“小娃你他妈懂什么?自己看看!她只记得她的欣欣!你不是欣欣的时候啥也不是!!回去?回去等死吧你!”
小阿野抬眼望向他,坚定的说:“不会死。”
小阿野才六岁,村里人不会去管他说了什么,除了暴躁的陈老头。
最后村里协商把阿野户口上在村委会里。
陈老头主动提出抚养阿野。
不过凤婆没那麽安生,每天都回去闹一闹,就这样过了一年,阿野提成要回去和凤婆住,可把陈老头气的不行。

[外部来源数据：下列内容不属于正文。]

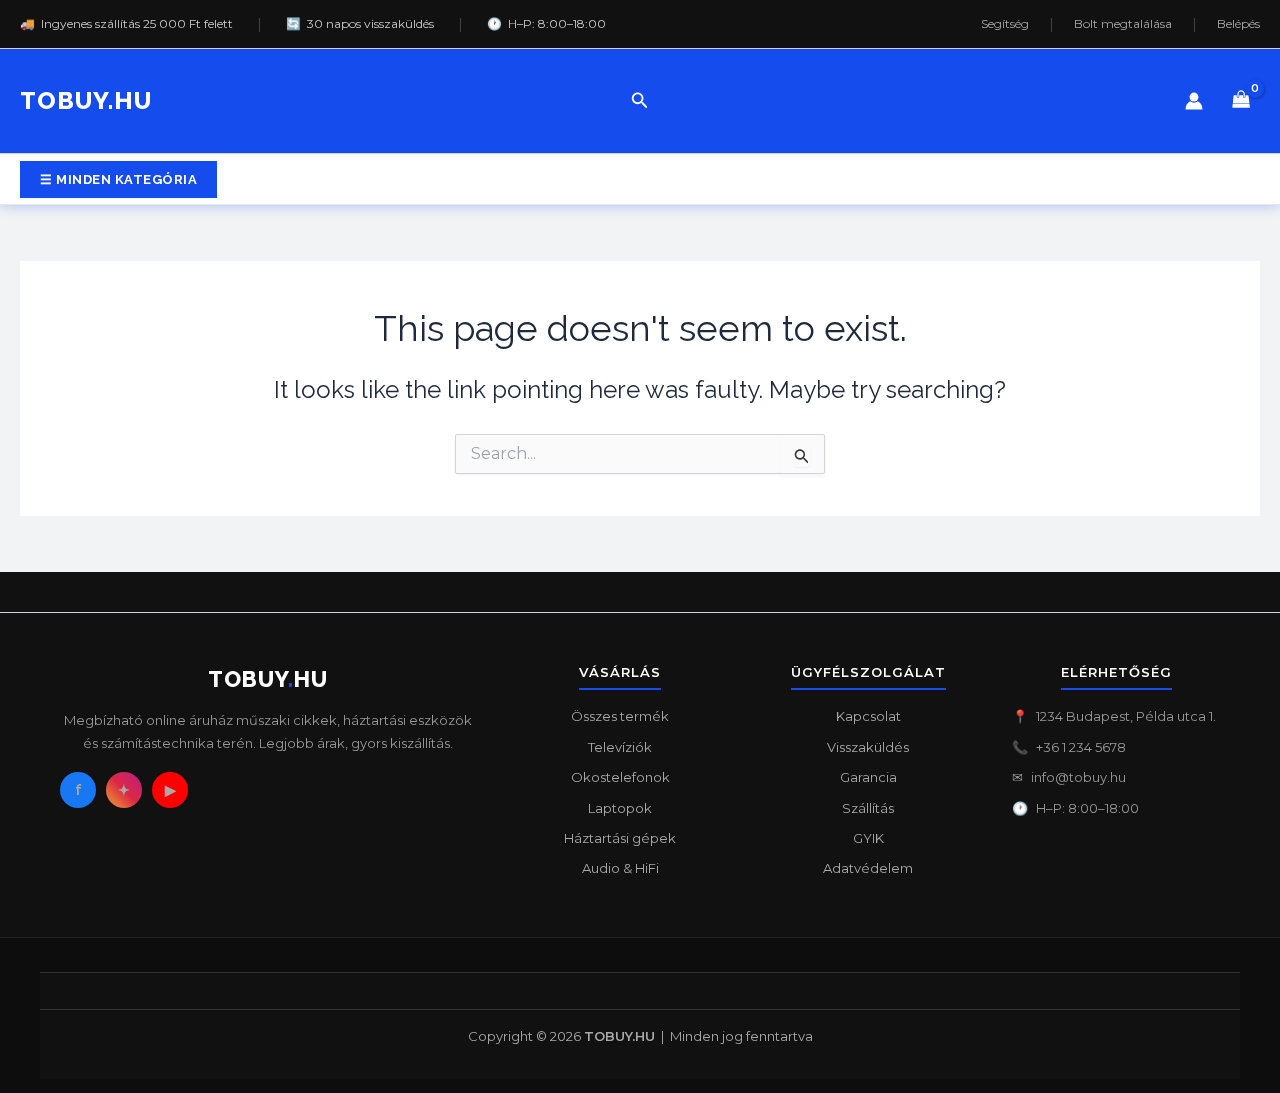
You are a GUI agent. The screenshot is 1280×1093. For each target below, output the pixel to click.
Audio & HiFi (620, 868)
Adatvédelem (868, 868)
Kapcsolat (868, 716)
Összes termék (620, 716)
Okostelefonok (620, 777)
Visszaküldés (868, 747)
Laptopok (620, 808)
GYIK (868, 838)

不过阿野态度坚决,他只能放他回去,然后时不时去看看他,再时不时接他回来住一住,凤婆再闹一闹,他再回去。就这样拉扯了几年,凤婆摔了一跤后腿断了,身体也大不如前。陈老头脾气也越来越暴躁。
阿野也开始学着自己赚钱了。
良久的沉默。
阿野鼻尖擦过少年轻软的脸,碰了一汪湿润。
指尖因那湿润,摩挲的动作毫无阻碍,他沙哑的说,“哭什么呢,小园丁。”
商陆抱住阿野的腰,小脑袋在他怀里拱了拱,他的声音闷闷的,“你骗我。”
“骗你什么?”
“你的过去明明不贫瘠,有好多生命力顽强的小草。”
“那怎么没有鲜花。”阿野把玩他后脑勺的头发。
“会有的,现在盛开地鲜花会把种子送到过去。”
繁花会盛开。
“你以后勤快点,多给陈老伯做好吃的。”他抬头,却忘了黑暗里看不到对方,然后又乖乖埋进怀里。
“你看那天,你做的他差不多全是他吃完的。”
“好,听你的。”
“……阿野,就是……你,不想问问我嘛。”他的声音了听起来有点不好意思。
空调开的太低,阿野拉了拉毯子盖住他露在外面的胳膊,“等你想说再说。”
商陆转过身去了,他感觉自己有点生气。